EXERCISE PROMPT: Beginning with the line below that contains "Given: Open the Messages envelope icon" and ending with the line that contains "Task: Click the StartAllBack", copy every line exactly. Copy nothing else.

_ _ _

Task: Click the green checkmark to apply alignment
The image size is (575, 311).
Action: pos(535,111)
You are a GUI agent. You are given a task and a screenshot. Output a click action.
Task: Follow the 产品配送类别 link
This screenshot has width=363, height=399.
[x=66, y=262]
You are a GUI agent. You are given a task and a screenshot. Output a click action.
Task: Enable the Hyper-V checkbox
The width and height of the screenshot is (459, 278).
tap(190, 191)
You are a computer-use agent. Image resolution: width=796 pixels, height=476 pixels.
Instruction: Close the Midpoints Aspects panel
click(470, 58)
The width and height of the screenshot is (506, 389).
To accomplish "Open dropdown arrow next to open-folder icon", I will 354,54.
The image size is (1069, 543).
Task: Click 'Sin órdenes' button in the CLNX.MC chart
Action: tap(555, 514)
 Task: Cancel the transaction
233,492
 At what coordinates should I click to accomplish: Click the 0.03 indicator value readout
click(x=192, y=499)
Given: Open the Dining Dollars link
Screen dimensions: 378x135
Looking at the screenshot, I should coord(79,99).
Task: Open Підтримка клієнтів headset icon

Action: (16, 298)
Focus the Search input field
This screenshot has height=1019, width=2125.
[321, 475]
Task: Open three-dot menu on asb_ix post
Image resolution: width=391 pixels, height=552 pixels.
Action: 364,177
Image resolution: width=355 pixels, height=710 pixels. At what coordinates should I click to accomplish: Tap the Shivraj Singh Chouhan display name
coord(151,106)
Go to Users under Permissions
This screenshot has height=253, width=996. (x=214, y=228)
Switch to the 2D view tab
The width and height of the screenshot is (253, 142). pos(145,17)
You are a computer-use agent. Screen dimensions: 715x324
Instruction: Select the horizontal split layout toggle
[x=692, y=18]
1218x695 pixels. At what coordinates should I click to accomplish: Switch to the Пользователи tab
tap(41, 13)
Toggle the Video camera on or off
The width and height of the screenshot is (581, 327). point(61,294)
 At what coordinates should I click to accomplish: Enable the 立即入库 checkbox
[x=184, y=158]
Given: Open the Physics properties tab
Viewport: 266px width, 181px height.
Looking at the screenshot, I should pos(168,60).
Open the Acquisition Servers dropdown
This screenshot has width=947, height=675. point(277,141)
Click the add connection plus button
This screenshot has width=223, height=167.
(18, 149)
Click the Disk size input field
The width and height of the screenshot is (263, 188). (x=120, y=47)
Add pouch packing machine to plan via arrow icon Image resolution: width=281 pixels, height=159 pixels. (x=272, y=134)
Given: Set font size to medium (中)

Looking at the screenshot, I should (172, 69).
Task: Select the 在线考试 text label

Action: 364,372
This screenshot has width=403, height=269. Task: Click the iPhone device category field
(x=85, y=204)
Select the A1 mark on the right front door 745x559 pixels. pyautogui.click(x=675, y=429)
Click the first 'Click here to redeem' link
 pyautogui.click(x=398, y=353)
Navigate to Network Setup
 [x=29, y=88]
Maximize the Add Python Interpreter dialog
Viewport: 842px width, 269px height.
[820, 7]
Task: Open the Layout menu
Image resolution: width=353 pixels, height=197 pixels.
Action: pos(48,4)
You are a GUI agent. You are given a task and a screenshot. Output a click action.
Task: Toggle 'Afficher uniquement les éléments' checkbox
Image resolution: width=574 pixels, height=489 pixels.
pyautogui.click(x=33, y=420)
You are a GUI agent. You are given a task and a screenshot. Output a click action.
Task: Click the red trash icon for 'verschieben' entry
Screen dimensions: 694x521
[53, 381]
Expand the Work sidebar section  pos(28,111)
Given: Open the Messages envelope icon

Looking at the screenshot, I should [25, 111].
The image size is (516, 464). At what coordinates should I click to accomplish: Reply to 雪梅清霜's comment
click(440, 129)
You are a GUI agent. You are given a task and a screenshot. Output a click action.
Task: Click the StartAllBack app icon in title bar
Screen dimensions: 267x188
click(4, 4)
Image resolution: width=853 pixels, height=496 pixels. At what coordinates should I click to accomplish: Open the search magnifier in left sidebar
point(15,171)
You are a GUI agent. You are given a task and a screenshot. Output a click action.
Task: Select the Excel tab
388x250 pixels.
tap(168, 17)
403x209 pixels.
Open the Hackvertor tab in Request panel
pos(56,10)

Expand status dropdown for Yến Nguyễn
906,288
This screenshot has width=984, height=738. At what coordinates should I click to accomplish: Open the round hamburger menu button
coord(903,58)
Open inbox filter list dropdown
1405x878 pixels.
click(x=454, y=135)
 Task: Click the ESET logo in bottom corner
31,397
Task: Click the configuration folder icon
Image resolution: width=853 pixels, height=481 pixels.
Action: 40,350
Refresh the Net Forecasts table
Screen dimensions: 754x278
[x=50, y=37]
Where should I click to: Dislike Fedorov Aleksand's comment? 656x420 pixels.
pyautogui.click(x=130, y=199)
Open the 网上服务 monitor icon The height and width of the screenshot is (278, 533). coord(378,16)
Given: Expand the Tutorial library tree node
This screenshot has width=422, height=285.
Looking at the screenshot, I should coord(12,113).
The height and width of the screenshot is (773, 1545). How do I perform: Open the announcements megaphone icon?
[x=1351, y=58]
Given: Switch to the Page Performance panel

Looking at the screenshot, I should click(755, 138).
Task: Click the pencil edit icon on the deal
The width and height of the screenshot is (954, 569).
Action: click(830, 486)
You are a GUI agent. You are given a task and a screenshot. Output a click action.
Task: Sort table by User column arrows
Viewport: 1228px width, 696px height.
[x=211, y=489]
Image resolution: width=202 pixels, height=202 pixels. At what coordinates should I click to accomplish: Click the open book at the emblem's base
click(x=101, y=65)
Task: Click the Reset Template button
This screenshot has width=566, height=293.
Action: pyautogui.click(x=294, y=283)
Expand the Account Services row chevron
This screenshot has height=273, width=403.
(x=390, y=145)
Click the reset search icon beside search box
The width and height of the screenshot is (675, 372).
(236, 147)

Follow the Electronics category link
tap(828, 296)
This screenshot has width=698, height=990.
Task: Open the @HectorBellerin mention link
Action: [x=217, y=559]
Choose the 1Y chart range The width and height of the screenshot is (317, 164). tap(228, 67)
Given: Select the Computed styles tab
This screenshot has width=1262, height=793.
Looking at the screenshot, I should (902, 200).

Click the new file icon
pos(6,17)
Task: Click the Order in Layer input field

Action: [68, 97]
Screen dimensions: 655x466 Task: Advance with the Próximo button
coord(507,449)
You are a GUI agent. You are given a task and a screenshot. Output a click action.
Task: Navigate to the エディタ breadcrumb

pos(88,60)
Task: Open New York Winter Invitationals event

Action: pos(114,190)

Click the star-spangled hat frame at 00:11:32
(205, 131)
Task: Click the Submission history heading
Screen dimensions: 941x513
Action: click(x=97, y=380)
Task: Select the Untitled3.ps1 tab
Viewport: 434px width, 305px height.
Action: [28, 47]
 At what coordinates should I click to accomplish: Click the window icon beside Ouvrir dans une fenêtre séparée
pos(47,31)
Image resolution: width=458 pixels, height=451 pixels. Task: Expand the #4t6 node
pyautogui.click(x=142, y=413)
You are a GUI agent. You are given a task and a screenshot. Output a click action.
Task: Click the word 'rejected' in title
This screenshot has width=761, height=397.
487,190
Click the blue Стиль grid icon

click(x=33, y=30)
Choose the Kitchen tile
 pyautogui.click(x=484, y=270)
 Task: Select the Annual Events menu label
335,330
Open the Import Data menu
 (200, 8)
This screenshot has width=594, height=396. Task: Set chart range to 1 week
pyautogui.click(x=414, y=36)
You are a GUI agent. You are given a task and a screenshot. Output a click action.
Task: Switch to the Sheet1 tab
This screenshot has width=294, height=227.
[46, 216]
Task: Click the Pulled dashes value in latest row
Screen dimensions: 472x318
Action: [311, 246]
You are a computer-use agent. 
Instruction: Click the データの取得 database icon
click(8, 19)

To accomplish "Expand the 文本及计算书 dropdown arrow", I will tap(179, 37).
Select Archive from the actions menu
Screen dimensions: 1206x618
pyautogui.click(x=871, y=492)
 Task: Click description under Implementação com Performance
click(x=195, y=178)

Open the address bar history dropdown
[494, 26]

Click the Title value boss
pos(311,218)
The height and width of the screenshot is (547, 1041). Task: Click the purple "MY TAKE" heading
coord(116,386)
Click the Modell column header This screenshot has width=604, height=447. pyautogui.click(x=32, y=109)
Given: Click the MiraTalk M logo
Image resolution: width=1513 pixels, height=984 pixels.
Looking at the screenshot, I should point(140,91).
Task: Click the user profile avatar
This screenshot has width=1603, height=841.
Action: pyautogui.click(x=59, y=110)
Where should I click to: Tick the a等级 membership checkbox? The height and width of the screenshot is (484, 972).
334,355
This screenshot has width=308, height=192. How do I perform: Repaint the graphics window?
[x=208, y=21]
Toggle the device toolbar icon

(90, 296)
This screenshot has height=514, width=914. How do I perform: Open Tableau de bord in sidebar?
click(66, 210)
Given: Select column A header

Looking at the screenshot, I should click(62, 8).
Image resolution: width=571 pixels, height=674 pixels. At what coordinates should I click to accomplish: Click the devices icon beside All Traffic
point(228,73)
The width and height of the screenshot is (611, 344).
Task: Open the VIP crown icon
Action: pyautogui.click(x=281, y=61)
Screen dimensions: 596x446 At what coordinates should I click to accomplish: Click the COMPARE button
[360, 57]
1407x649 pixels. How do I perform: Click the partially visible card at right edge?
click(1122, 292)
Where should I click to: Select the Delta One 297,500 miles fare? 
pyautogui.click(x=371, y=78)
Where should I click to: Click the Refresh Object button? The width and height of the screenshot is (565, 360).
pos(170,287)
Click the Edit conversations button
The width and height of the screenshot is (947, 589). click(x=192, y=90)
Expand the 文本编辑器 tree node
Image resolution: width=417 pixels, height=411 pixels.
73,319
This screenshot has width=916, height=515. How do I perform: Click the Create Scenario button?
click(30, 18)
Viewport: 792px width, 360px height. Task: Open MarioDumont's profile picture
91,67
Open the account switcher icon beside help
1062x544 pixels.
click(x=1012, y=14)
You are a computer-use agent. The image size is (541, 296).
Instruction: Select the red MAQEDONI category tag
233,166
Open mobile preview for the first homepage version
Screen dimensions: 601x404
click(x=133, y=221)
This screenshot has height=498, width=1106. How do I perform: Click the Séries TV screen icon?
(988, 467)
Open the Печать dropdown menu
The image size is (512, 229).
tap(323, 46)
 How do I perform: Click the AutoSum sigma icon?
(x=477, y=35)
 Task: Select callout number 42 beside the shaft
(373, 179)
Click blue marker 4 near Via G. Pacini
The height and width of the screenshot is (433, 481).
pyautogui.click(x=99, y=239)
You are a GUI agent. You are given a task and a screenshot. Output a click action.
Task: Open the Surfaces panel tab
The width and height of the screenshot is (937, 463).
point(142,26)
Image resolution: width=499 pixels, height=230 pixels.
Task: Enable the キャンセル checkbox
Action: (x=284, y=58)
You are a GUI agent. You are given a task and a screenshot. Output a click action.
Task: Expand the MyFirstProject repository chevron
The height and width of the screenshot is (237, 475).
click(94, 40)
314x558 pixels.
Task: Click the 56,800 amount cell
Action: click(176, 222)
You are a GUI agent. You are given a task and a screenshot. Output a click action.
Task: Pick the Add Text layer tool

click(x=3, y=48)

_ _ _

TASK RESULT:
Given: Open the Messages envelope icon

Looking at the screenshot, I should [25, 111].
The image size is (516, 464). At what coordinates should I click to accomplish: Reply to 雪梅清霜's comment
click(440, 129)
You are a GUI agent. You are given a task and a screenshot. Output a click action.
Task: Click the StartAllBack app icon in title bar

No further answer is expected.